Processing (Integration)

Version
7.3
Language
English
Product
Talend Big Data
Talend Big Data Platform
Talend Data Fabric
Talend Data Integration
Talend Data Management Platform
Talend Data Services Platform
Talend ESB
Talend MDM Platform
Talend Real-Time Big Data Platform
Module
Talend Studio
Content
Data Governance > Third-party systems > Processing components (Integration)
Data Quality and Preparation > Third-party systems > Processing components (Integration)
Design and Development > Third-party systems > Processing components (Integration)
Last publication date
2024-02-21

Procedure

  1. Drop the following components: tFileInputDelimited, tDenormalize, tLogRow from the Palette to the design workspace.
  2. Connect all components using a Row main connection.
  3. On the tFileInputDelimited Basic settings panel, set the filepath to the file to be denormalized.
  4. Define the Row and Field separators, the Header and other information if required.
  5. The file schema is made of four columns including: Name, FirstName, HomeTown, WorkTown.
  6. In the tDenormalize component Basic settings, select the columns that contain the repetition.

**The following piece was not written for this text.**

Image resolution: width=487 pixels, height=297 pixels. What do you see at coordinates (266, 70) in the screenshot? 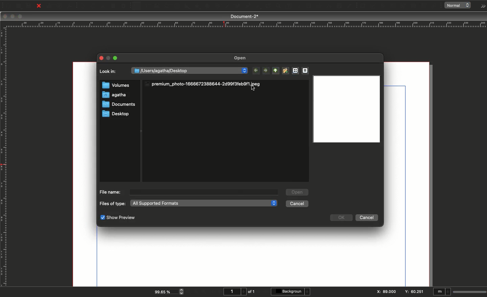
I see `Next` at bounding box center [266, 70].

These are the column which are meant to occur multiple times in the document. In this use case, FirstName, HomeCity and WorkCity are the columns against which the denormalization is performed.
  7. Add as many line to the table as you need using the plus button. Then select the relevant columns in the drop-down list.
  8. In the Delimiter column, define the separator between double quotes, to split concanated values. For FirstName column, type in "#", for HomeCity, type in "§", ans for WorkCity, type in "¤".
  9. Save your Job and press F6 to execute it.
    The result shows the denormalized values concatenated using a comma.
  10. Back to the tDenormalize components Basic settings, in the To denormalize table, select the Merge same value check box to remove the duplicate occurrences.
  11. Save your Job again and press F6 to execute it..

Results

This time, the console shows the results with no duplicate instances.